When you execute the above code, you will get the following output

puts "Hello Aliens"
[[[1, 0], :on_ident, "puts"],
 [[1, 4], :on_sp, " "],
 [[1, 5], :on_tstring_beg, "\""],
 [[1, 6], :on_tstring_content, "Hello Aliens"],
 [[1, 18], :on_tstring_end, "\""],
 [[1, 19], :on_nl, "\n"]]

The output of Ripper.lex is an array of arrays. Each element in the array has information regarding the tokens. The first element is the line number and column number where the token was found.
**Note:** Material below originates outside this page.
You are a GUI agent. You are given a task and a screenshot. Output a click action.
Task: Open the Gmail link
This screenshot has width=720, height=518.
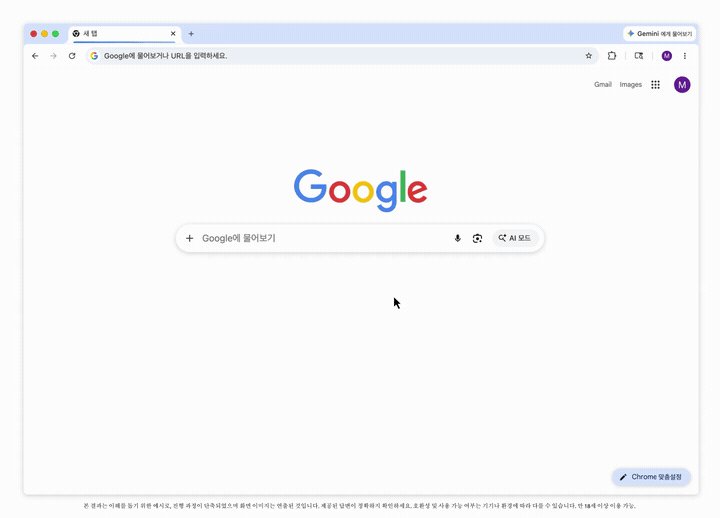pyautogui.click(x=603, y=84)
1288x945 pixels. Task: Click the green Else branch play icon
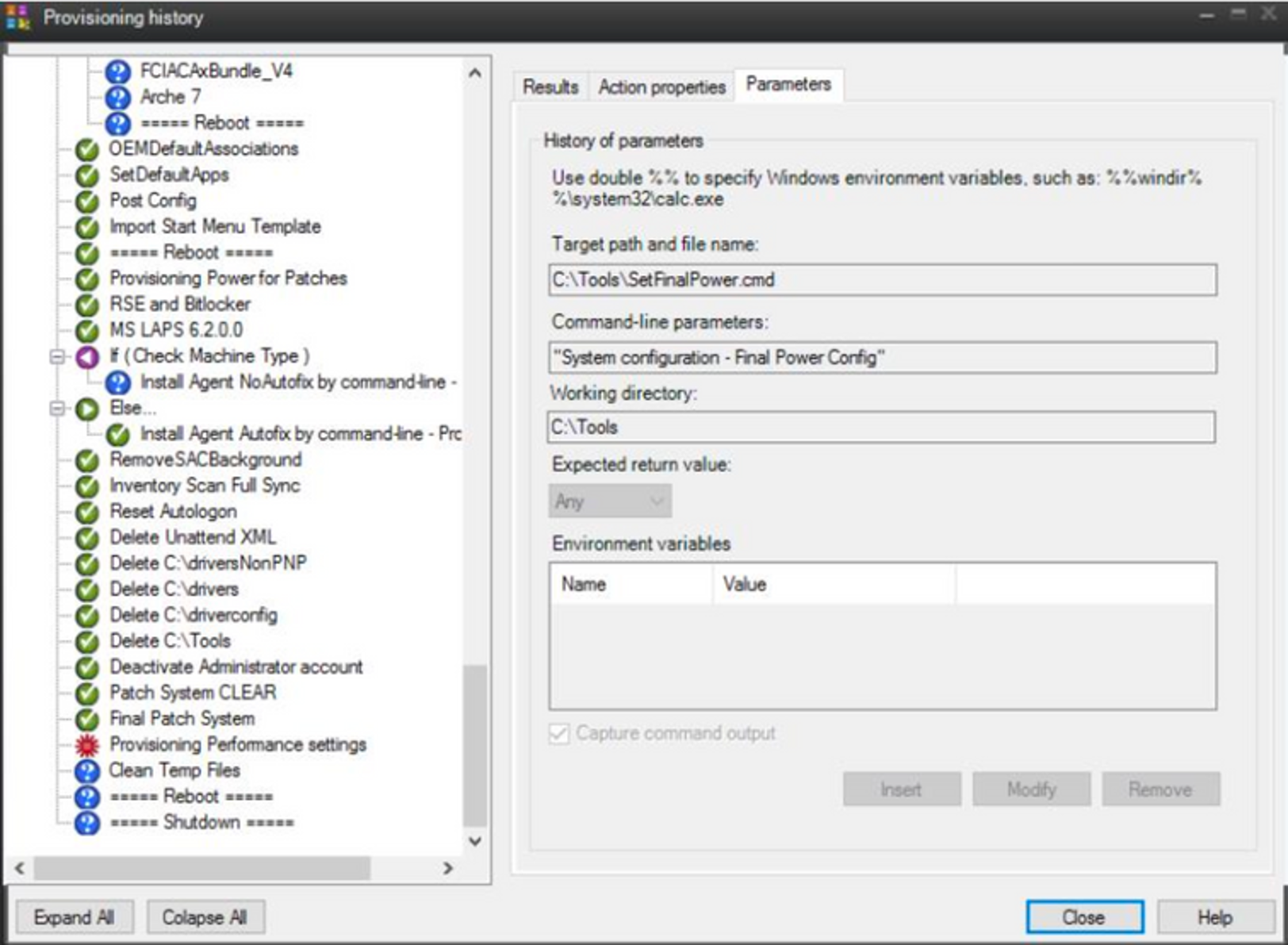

The second element is the classification of the token, whether it is a string, integer, new line, empty space, identifier, keyword, etc.  

The tokenizer doesn’t check for any syntax i.e even if you provide a wrong syntax it will blindly convert it into tokens. Let’s modify the sample_code.rb to have incorrect syntax

# sample_code.rb
require 'ripper'
require 'pp'

code = <<STR
puts "Hello Aliens
STR

puts code
pp Ripper.lex(code)

The output will be

puts "Hello Aliens
[[[0, 6], :on_tstring_end, "Hello Aliens\n"],
 [[1, 0], :on_ident, "puts"],
 [[1, 4], :on_sp, " "],
 [[1, 5], :on_tstring_beg, "\""]]

Parsing

While parsing Ruby actually tries to group the tokens into phrases that actually makes sense to Ruby. Ruby uses parse generator called Bison to create the parser class. The input to the parser is set of grammar rules. Ruby builds this parser during the build process. Ruby uses LALR algorithm ( Look-Ahead Left Reversed Rightmost Derivation ) to parse the tokens. It reads the tokens from left to right, trying to match the pattern to one or more grammar rules. The parser also looks at the next token in the stream when trying to figure out which rule to match.

To see the output of the parsing stage you have to pass the code to Ripper#sexp. Here is a sample code:

# sample_code.rb
require 'ripper'
require 'pp'

code = <<STR
puts "Hello Aliens"
STR

puts code
pp Ripper.slex(code)

And the output when the above code when executed is:

puts "Hello Aliens"
[:program,
 [[:command,
   [:@ident, "puts", [1, 0]],
   [:args_add_block,
    [[:string_literal,
      [:string_content, [:@tstring_content, "Hello Aliens", [1, 6]]]]],
    false]]]]


This output is a data structure called Abstract Syntax Tree. The data structure is used to record the structure and meaning of the Ruby code. The graphical representation of the above output is

Abstract Syntax Tree

The command node or the function call is followed by the identifier/function to be called. The args_add_block has the list of arguments or block passed to the function. Here a string literal with content “Hello Aliens” is passed to the puts method.

Compilation

Ruby version 1.9 introduced compiler which compiles the ruby code before executing. Ruby compiler translates your code into another language which Ruby’s virtual machine understands.  Ruby’s compiler runs in the background without the need of our interaction.  Ruby compiles the AST into low-level bytecode which ( Yet Another Ruby Virtual Machine ) YARV can understand. YARV is an interpreter which executes the code.